Description of the task
In the entries below, every line that contains "size" must be located and copied.

Entries shown
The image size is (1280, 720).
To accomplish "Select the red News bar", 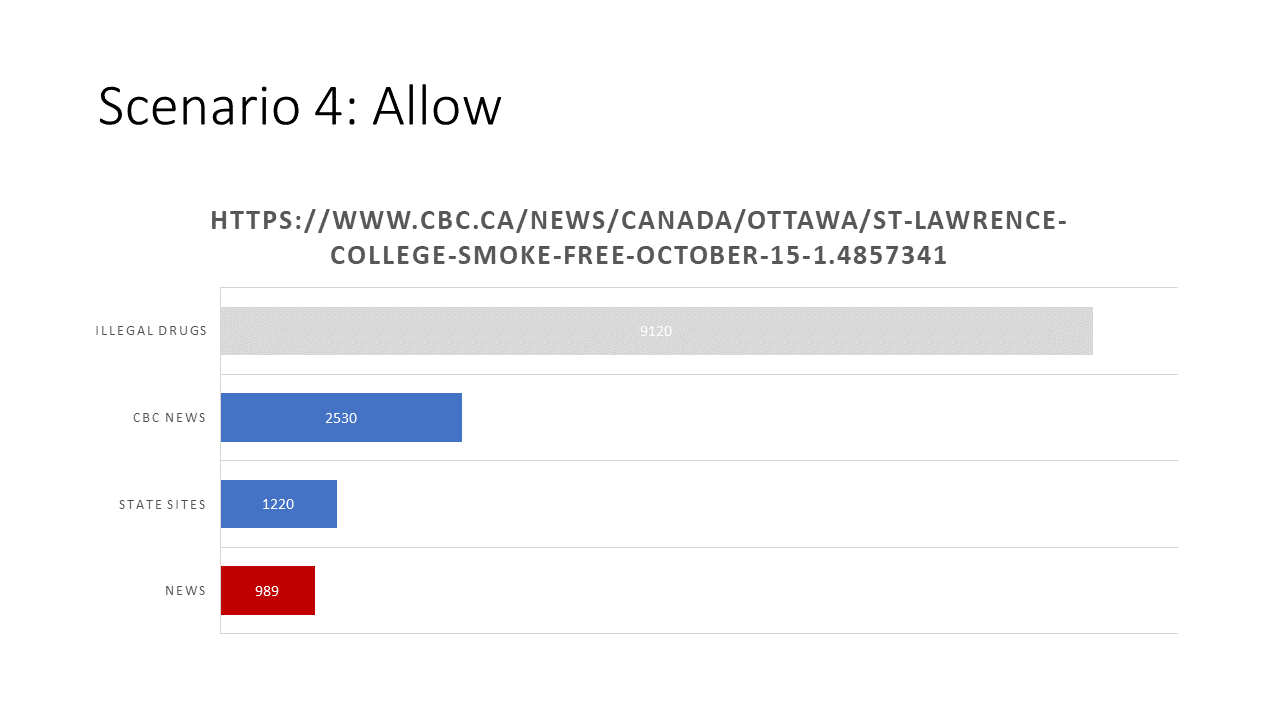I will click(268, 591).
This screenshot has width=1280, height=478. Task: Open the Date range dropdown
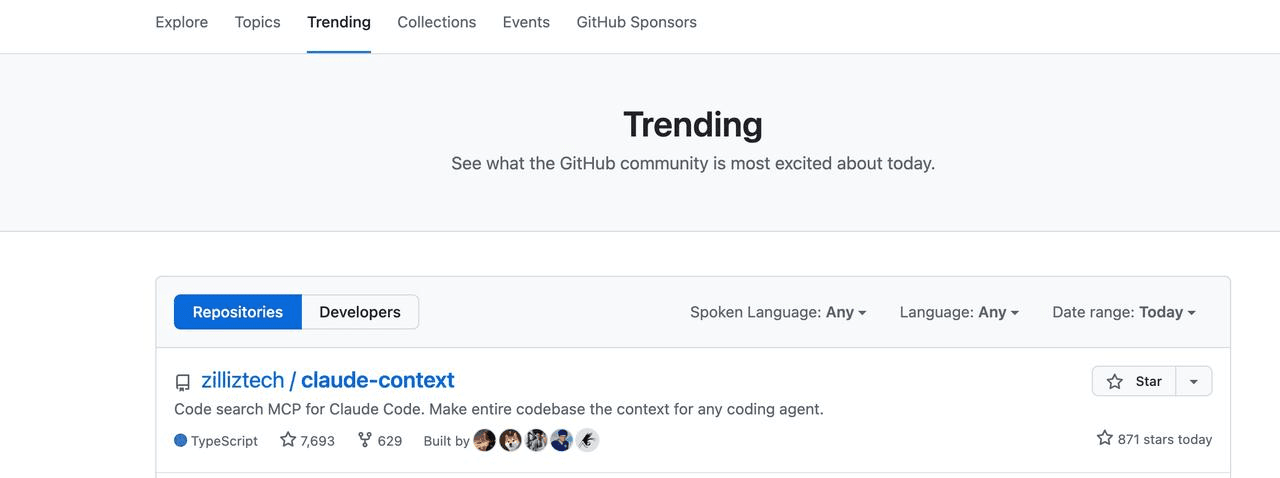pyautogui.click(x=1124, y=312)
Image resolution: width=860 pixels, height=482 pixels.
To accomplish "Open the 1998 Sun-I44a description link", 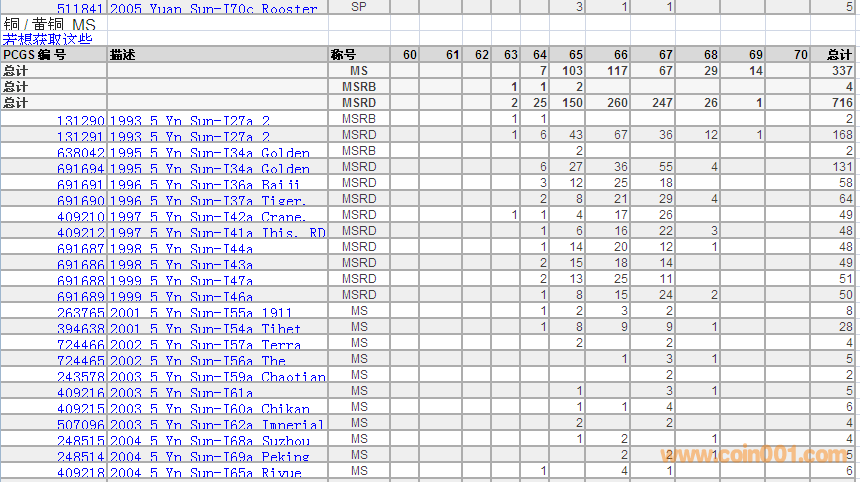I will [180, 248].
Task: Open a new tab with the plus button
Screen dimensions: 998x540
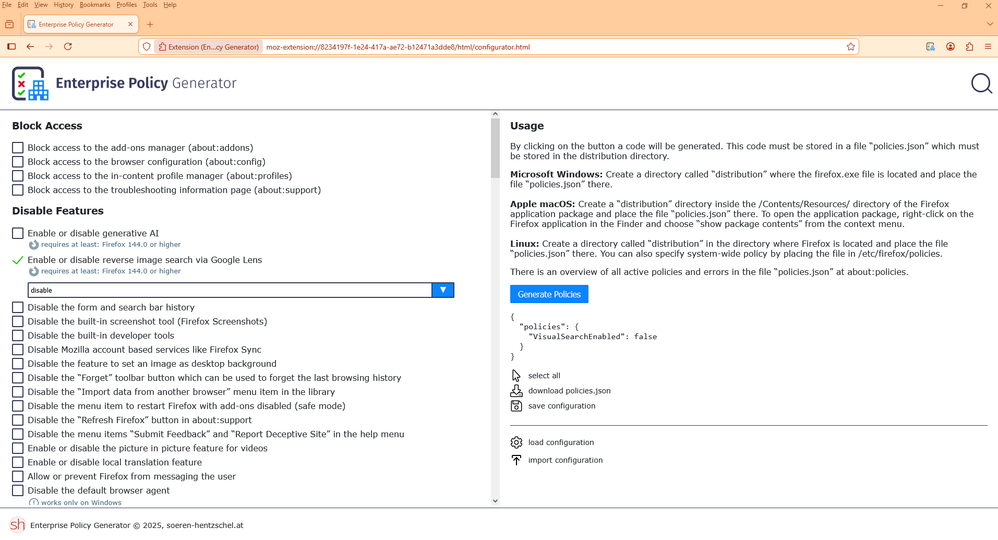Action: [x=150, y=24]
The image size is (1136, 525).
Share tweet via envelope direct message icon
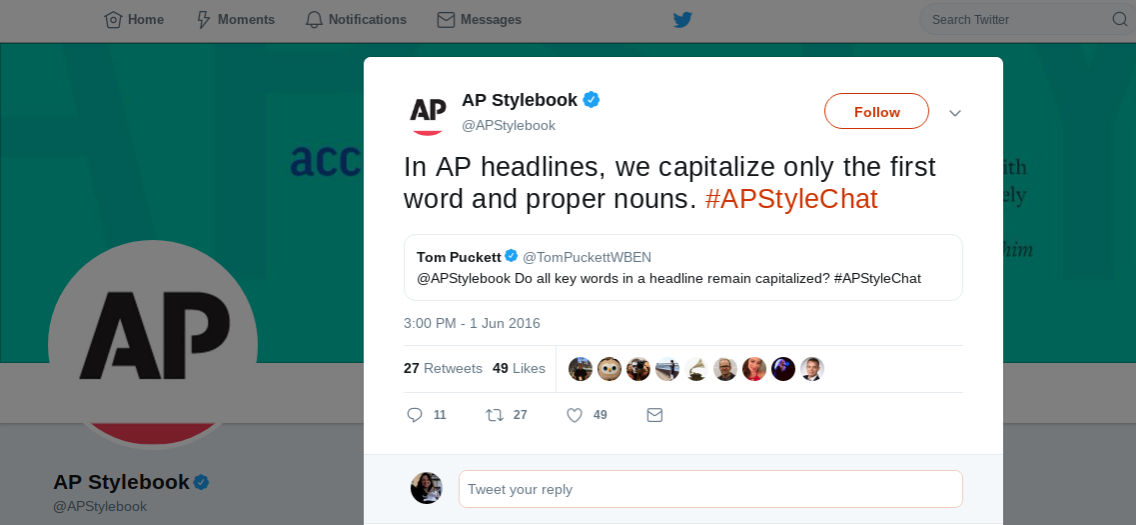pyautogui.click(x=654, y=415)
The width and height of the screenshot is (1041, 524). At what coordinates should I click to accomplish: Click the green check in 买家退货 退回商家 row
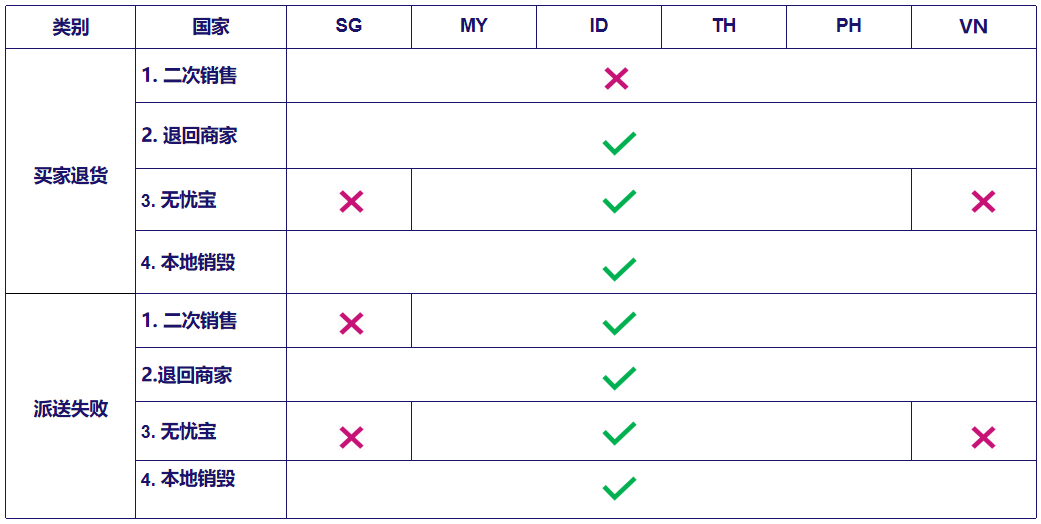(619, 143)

Answer
The image size is (1280, 720).
The image size is (1136, 525).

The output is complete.